[Records from a data source]
"""
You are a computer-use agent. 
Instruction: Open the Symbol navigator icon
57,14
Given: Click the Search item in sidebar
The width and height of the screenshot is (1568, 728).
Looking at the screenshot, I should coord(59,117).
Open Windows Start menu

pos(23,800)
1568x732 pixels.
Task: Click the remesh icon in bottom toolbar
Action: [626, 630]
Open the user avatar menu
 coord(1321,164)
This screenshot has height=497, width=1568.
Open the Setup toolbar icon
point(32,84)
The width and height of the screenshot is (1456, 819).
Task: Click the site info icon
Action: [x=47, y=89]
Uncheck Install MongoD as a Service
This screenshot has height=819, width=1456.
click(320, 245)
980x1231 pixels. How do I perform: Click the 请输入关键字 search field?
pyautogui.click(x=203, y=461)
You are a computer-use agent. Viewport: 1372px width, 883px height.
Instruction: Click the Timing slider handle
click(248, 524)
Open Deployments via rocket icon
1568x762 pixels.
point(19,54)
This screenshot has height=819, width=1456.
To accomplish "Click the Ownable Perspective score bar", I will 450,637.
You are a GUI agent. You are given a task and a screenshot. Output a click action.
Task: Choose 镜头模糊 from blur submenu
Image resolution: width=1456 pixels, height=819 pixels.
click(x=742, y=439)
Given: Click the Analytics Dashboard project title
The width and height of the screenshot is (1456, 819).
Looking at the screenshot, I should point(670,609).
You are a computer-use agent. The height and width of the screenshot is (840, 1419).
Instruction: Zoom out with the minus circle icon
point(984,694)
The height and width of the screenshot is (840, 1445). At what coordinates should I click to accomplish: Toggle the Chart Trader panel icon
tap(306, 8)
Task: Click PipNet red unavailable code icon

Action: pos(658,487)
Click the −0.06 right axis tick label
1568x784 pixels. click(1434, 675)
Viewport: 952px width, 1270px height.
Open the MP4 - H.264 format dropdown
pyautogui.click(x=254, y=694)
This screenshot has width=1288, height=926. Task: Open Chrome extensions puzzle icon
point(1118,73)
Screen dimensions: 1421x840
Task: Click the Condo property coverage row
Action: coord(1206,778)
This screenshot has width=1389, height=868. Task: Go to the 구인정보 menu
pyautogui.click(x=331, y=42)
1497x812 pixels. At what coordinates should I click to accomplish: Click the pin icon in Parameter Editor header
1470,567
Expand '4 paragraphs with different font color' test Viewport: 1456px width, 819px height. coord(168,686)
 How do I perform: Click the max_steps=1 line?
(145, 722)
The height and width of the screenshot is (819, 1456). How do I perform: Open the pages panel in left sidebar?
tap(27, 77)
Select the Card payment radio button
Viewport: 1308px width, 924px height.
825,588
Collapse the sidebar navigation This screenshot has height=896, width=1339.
"""
# Your objective:
Restate the records, all of them, precisely as written.

# Exercise result:
You are a computer-use agent. 
Instruction: Open the Symbol navigator icon
57,14
Given: Click the Search item in sidebar
The width and height of the screenshot is (1568, 728).
Looking at the screenshot, I should coord(59,117).
Open Windows Start menu

pos(23,800)
1568x732 pixels.
Task: Click the remesh icon in bottom toolbar
Action: [626, 630]
Open the user avatar menu
 coord(1321,164)
This screenshot has height=497, width=1568.
Open the Setup toolbar icon
point(32,84)
The width and height of the screenshot is (1456, 819).
Task: Click the site info icon
Action: [x=47, y=89]
Uncheck Install MongoD as a Service
This screenshot has height=819, width=1456.
click(320, 245)
980x1231 pixels. How do I perform: Click the 请输入关键字 search field?
pyautogui.click(x=203, y=461)
You are a computer-use agent. Viewport: 1372px width, 883px height.
Instruction: Click the Timing slider handle
click(248, 524)
Open Deployments via rocket icon
1568x762 pixels.
point(19,54)
This screenshot has height=819, width=1456.
To accomplish "Click the Ownable Perspective score bar", I will 450,637.
You are a GUI agent. You are given a task and a screenshot. Output a click action.
Task: Choose 镜头模糊 from blur submenu
Image resolution: width=1456 pixels, height=819 pixels.
click(x=742, y=439)
Given: Click the Analytics Dashboard project title
The width and height of the screenshot is (1456, 819).
Looking at the screenshot, I should point(670,609).
You are a computer-use agent. The height and width of the screenshot is (840, 1419).
Instruction: Zoom out with the minus circle icon
point(984,694)
The height and width of the screenshot is (840, 1445). At what coordinates should I click to accomplish: Toggle the Chart Trader panel icon
tap(306, 8)
Task: Click PipNet red unavailable code icon

Action: pos(658,487)
Click the −0.06 right axis tick label
1568x784 pixels. click(1434, 675)
Viewport: 952px width, 1270px height.
Open the MP4 - H.264 format dropdown
pyautogui.click(x=254, y=694)
This screenshot has width=1288, height=926. Task: Open Chrome extensions puzzle icon
point(1118,73)
Screen dimensions: 1421x840
Task: Click the Condo property coverage row
Action: coord(1206,778)
This screenshot has width=1389, height=868. Task: Go to the 구인정보 menu
pyautogui.click(x=331, y=42)
1497x812 pixels. At what coordinates should I click to accomplish: Click the pin icon in Parameter Editor header
1470,567
Expand '4 paragraphs with different font color' test Viewport: 1456px width, 819px height. coord(168,686)
 How do I perform: Click the max_steps=1 line?
(145, 722)
The height and width of the screenshot is (819, 1456). How do I perform: Open the pages panel in left sidebar?
tap(27, 77)
Select the Card payment radio button
Viewport: 1308px width, 924px height.
825,588
Collapse the sidebar navigation This screenshot has height=896, width=1339.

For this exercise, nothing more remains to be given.